Действительно, счастливы теперь все роды мимов, эти полуоригинальные люди! Напыщенное хвастовство с большей или меньшей искренностью (полная искренность не требуется, но чем искреннее, тем лучше), вероятно, поведет далеко. Нужно ли добавлять, что революционная среда становится все разреженнее, так что в ней могут плавать только все более и более легкие тела, пока, наконец, на поверхности удерживается один лишь пустой пузырь? Умственная ограниченность и необузданность, проворность и дерзость в сочетании с хитростью и силой легких — все это при удаче окажет великолепные услуги.

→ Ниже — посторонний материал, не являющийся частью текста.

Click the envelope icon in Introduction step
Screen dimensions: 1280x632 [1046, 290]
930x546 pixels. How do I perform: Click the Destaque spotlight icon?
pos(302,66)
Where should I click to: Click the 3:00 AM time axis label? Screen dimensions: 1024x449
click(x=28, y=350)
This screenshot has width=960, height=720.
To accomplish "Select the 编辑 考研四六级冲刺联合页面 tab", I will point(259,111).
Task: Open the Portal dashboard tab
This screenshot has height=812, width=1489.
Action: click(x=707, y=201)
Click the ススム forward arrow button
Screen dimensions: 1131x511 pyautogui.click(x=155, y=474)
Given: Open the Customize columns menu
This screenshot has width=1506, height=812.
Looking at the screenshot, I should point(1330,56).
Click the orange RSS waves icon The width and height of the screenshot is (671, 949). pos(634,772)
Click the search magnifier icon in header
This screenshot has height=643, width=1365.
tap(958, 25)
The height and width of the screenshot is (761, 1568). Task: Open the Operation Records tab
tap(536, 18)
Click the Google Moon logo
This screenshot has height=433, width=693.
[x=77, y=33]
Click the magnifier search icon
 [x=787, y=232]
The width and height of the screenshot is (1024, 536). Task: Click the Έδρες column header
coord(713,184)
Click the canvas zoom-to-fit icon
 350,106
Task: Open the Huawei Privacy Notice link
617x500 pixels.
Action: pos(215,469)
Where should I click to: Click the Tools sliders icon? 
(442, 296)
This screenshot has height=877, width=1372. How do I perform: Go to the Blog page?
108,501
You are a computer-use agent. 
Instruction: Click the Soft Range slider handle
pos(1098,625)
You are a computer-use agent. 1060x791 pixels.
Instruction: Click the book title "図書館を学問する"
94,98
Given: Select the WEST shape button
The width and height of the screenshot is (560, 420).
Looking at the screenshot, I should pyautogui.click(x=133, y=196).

Поэтому из всех поднимающихся классов более всего выдвигается, как мы видим, адвокатское сословие; свидетельство тому — такие фигуры, как Базир, Каррье, Фукье-Тенвиль, начальник судебных писцов Бурдон — более чем достаточно для доказательства. Фигуры, подобные этим, стая за стаей поднимутся из таящих чудес лона ночи. О более глубоких, с самого низу идущих вереницах, еще не представших при свете дня перед изумленным оком, о вороватых снимателях нагара со свеч, плутах-лакеях, капуцинах без рясы, о массе Эберов, Анрио, Ронсенов и Россиньолей мы пока, возможно, умолчим.